--- Problem to work on ---
Scan the records for the word "will". Report each line where it occurs.

--- Collected data entries ---
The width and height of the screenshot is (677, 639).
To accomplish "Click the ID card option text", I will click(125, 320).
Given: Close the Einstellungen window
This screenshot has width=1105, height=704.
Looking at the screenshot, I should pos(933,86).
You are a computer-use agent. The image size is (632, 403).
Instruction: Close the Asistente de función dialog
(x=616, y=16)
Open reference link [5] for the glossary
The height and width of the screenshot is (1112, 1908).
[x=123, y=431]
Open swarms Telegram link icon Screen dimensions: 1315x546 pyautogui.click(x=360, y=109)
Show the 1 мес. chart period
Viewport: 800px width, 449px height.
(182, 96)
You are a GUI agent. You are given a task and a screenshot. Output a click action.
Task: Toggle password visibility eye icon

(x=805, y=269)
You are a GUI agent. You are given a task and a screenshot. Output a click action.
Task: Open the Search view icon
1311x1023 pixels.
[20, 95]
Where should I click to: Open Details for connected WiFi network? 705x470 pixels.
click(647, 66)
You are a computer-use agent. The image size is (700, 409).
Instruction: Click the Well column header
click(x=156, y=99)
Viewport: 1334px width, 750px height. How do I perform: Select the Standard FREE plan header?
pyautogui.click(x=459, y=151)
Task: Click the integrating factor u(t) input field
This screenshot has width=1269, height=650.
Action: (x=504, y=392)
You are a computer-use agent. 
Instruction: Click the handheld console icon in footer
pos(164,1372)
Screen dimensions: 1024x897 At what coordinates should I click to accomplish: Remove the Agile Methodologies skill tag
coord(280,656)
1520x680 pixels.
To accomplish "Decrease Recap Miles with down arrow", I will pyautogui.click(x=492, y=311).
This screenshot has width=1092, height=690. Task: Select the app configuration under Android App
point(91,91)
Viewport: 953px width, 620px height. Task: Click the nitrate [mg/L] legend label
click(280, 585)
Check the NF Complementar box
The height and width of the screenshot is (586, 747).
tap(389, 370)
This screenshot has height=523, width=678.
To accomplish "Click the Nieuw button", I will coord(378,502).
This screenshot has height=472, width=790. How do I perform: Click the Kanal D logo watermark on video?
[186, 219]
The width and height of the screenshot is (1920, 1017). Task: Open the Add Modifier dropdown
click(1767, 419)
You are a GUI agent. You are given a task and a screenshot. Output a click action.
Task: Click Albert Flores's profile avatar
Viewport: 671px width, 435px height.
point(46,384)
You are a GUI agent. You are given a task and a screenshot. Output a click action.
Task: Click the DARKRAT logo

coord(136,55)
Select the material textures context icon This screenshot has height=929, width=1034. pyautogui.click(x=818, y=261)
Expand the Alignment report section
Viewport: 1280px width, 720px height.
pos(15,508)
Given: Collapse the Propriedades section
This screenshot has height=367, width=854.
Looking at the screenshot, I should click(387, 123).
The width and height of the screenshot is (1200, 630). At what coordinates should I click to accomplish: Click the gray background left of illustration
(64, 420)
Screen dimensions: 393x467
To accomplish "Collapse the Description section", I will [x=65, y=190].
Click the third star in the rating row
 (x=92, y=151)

--- Written solution ---
To accomplish "Click the ID card option text", I will click(125, 320).
To accomplish "Decrease Recap Miles with down arrow", I will pyautogui.click(x=492, y=311).
To accomplish "Click the Nieuw button", I will coord(378,502).
To accomplish "Collapse the Description section", I will [x=65, y=190].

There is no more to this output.